* _EXERCISE PROMPT_
Pictures in the entries below are excluded; copy only the lines from the one containing "Task: Open the Caches tab" to the one containing "Open Stelvia's Instagram profile icon", both included.

(MATERIAL FOR THE TASK Opens)

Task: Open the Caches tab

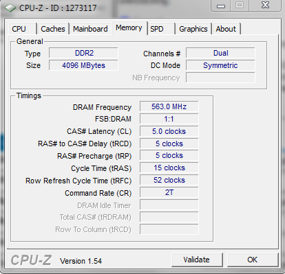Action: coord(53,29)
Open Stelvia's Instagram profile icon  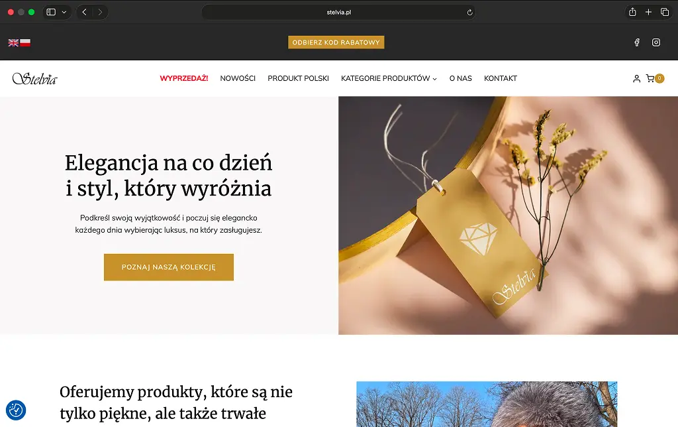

(MATERIAL FOR THE TASK Closes)
(MATERIAL FOR THE TASK Opens)

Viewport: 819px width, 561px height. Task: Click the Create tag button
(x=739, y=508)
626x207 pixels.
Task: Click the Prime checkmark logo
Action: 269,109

(MATERIAL FOR THE TASK Closes)
(MATERIAL FOR THE TASK Opens)

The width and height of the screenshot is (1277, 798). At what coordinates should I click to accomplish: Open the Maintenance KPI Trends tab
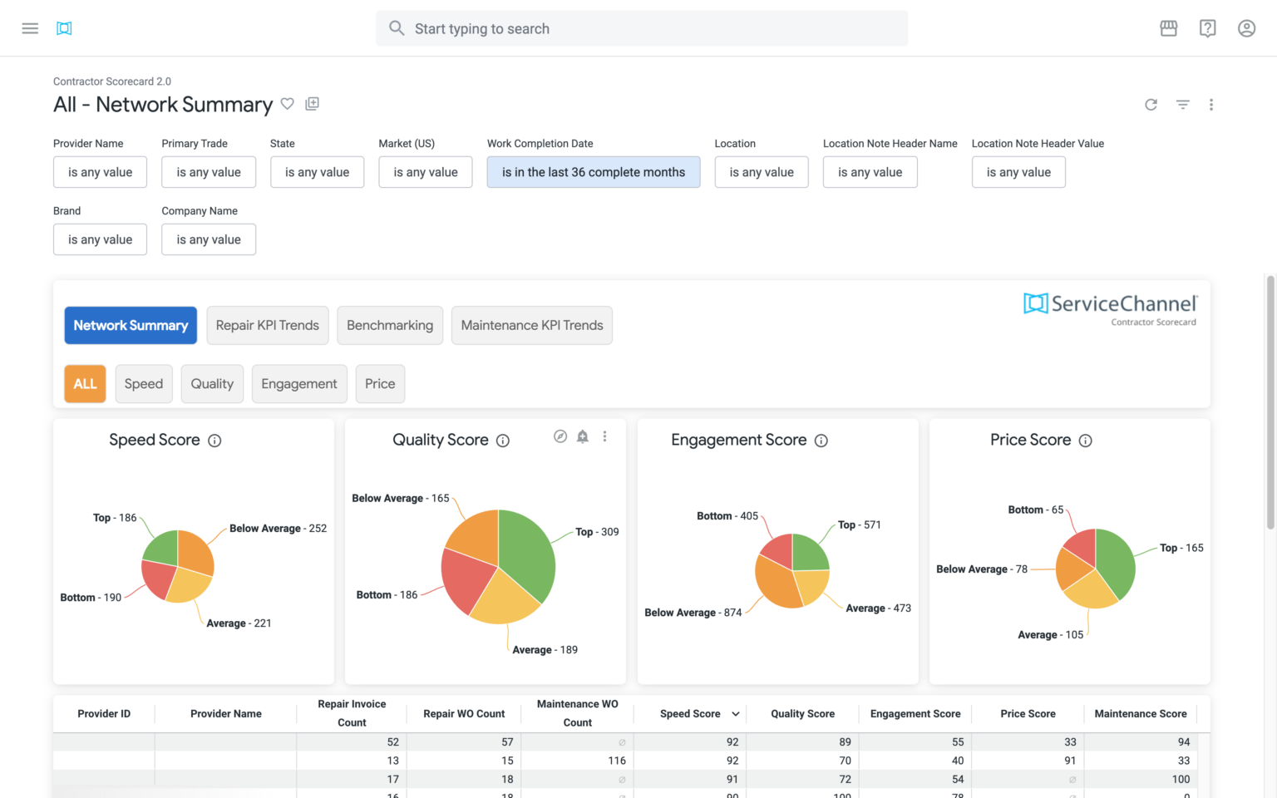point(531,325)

(MATERIAL FOR THE TASK Closes)

* _TASK OUTPUT_
Task: Open the Caches tab

Action: coord(53,29)
Open Stelvia's Instagram profile icon  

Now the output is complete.